States or governments consolidate democracy by ensuring that they monitor all activities within their territories to facilitate development rather than escalation of undesirable conditions. They do this by controlling the use of resources within their jurisdiction and ensuring that they are used for the betterment of the conditions of the populace. States thus supervise people to ensure that they do not engage in activities that are detrimental to economic development. As sovereign territories, states use violence legitimately to protect their citizens as they to strive to build the economy. The states or governments aim at development by providing conditions that are conducive for their citizens to engage in economic development activities such as improving the level of technology, and creating a national culture that makes every citizen to identify with and be proud of the state. This brings a sense of being content among citizens and avoids instances of disquiet as is characteristic of undemocratic states (Sodaro 57).

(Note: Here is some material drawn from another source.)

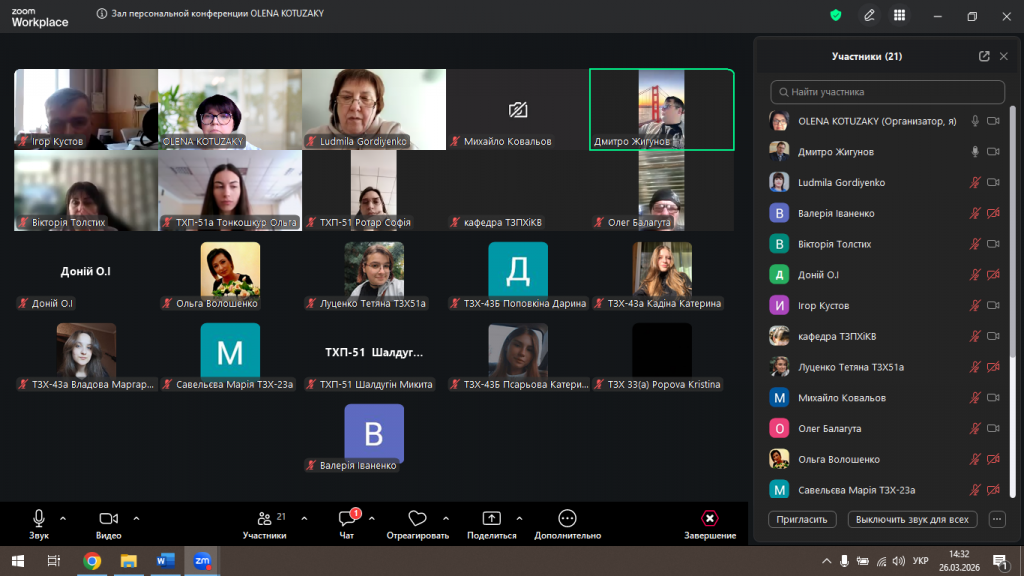
Task: Open the grid view layout icon
Action: [899, 15]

A state’s democracy can be weakened by lack of resources, both natural and manmade, to facilitate economic stability. In addition, leaders and their ideas are instrumental in augmenting the stability of democracies. If leaders are not visionary and their ideas are not cohesive, the situation leads to the formation of splinter groups within the state, a condition that is unbefitting for the health of a democracy. International factors such as international politics or some countries’ influence of others can destabilize their democracy especially when splinter groups emerge within the democracy. Such influence may lead to uprisings and demonstration effects that distort the path to democratic stability. In addition, wars are a major drawback to democracy in that they discourage national cohesion among citizens (Sodaro 56-63).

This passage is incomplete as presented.